You are viewing a plain text version of this content. The canonical link for it is here.
Posted to user@mahout.apache.org by Madhusudan Joshi <ma...@gmail.com> on 2011/04/13 08:22:27 UTC

Choosing appropriate values for T1 and T2 for canopy clustering

I am been using kmeans to cluster some data. For initial cluster I used
random seed but that resulted in most of the documents (more than 70%) being
clustered in a single cluster. So I want to use canopy clustering to create
initial clusters but I am having problems selecting suitable values for T1
and T2. Is there any method to calculate the appropriate values depending
upon the number of documents used for clustering? Any help will be
appreciated.

-- 
Everything we hear is an opinion, not a fact.
Everything we see is perspective, not the truth.

RE: Choosing appropriate values for T1 and T2 for canopy clustering

Posted by Jeff Eastman <je...@Narus.com>.
The T2 value you select will determine the number of clusters you get. The T1 value determines how much points which are near to each cluster will influence it in the final centroid calculation. Your choice of distance measure will also have a big impact upon the outcome. If T2 is too small you will get too many clusters; in the limit equal to the number of input vectors. If it is too large you will get a single cluster. I find a few iterations where I double/half the T2 value will pretty quickly converge on a reasonable set of clusters. If this does not happen then pick a different distance measure.

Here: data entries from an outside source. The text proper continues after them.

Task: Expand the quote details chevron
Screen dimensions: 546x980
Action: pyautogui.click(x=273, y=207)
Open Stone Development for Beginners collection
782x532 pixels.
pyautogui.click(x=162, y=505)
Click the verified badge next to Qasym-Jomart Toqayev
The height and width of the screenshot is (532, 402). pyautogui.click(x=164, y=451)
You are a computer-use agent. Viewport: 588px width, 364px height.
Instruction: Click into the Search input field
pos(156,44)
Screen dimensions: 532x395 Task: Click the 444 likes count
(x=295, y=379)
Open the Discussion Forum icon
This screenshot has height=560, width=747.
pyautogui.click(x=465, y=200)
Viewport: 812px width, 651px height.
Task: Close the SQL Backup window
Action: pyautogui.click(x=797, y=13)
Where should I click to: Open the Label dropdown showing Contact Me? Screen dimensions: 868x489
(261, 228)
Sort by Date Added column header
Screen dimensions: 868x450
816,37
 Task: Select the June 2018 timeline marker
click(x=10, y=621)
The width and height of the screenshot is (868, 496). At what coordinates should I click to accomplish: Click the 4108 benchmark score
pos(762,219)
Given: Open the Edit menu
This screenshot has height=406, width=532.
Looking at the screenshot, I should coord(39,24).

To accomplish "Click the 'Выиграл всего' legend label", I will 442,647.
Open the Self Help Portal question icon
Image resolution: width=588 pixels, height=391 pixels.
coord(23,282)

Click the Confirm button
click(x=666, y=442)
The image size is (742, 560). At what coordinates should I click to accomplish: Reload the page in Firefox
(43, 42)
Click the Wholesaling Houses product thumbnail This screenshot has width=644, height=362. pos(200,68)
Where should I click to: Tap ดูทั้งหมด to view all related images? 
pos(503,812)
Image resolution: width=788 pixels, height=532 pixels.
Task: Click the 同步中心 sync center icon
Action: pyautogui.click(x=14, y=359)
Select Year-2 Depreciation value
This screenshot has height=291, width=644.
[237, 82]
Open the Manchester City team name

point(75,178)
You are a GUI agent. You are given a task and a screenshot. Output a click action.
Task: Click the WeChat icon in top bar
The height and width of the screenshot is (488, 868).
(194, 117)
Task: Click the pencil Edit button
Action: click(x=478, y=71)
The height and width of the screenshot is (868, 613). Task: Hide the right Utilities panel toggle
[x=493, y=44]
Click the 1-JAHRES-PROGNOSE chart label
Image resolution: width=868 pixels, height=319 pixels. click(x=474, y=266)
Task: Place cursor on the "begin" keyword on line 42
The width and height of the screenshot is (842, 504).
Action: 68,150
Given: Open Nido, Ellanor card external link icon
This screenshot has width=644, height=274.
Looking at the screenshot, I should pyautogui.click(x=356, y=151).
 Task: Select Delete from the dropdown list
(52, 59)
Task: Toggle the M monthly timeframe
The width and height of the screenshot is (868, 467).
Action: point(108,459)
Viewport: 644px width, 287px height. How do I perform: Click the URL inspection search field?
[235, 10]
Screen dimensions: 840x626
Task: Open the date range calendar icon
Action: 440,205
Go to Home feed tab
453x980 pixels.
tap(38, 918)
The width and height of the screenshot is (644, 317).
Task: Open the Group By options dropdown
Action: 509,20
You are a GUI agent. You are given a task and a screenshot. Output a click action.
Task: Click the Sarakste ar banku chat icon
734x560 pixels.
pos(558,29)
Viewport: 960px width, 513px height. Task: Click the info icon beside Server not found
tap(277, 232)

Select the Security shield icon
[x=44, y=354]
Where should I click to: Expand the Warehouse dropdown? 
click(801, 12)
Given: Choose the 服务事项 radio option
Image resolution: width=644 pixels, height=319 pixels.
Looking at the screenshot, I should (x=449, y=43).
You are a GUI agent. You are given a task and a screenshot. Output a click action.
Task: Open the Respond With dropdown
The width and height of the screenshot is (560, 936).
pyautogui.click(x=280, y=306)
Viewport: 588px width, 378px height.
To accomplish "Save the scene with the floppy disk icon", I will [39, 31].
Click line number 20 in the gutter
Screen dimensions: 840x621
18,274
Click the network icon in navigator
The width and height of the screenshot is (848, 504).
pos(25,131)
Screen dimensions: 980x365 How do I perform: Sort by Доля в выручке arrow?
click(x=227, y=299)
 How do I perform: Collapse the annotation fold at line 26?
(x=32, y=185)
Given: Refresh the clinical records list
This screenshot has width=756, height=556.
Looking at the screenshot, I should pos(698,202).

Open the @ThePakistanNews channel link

-----Original Message-----
From: Madhusudan Joshi [mailto:madhusudanrjoshi@gmail.com] 
Sent: Tuesday, April 12, 2011 11:22 PM
To: user@mahout.apache.org
Subject: Choosing appropriate values for T1 and T2 for canopy clustering

I am been using kmeans to cluster some data. For initial cluster I used
random seed but that resulted in most of the documents (more than 70%) being
clustered in a single cluster. So I want to use canopy clustering to create
initial clusters but I am having problems selecting suitable values for T1
and T2. Is there any method to calculate the appropriate values depending
upon the number of documents used for clustering? Any help will be
appreciated.

-- 
Everything we hear is an opinion, not a fact.
Everything we see is perspective, not the truth.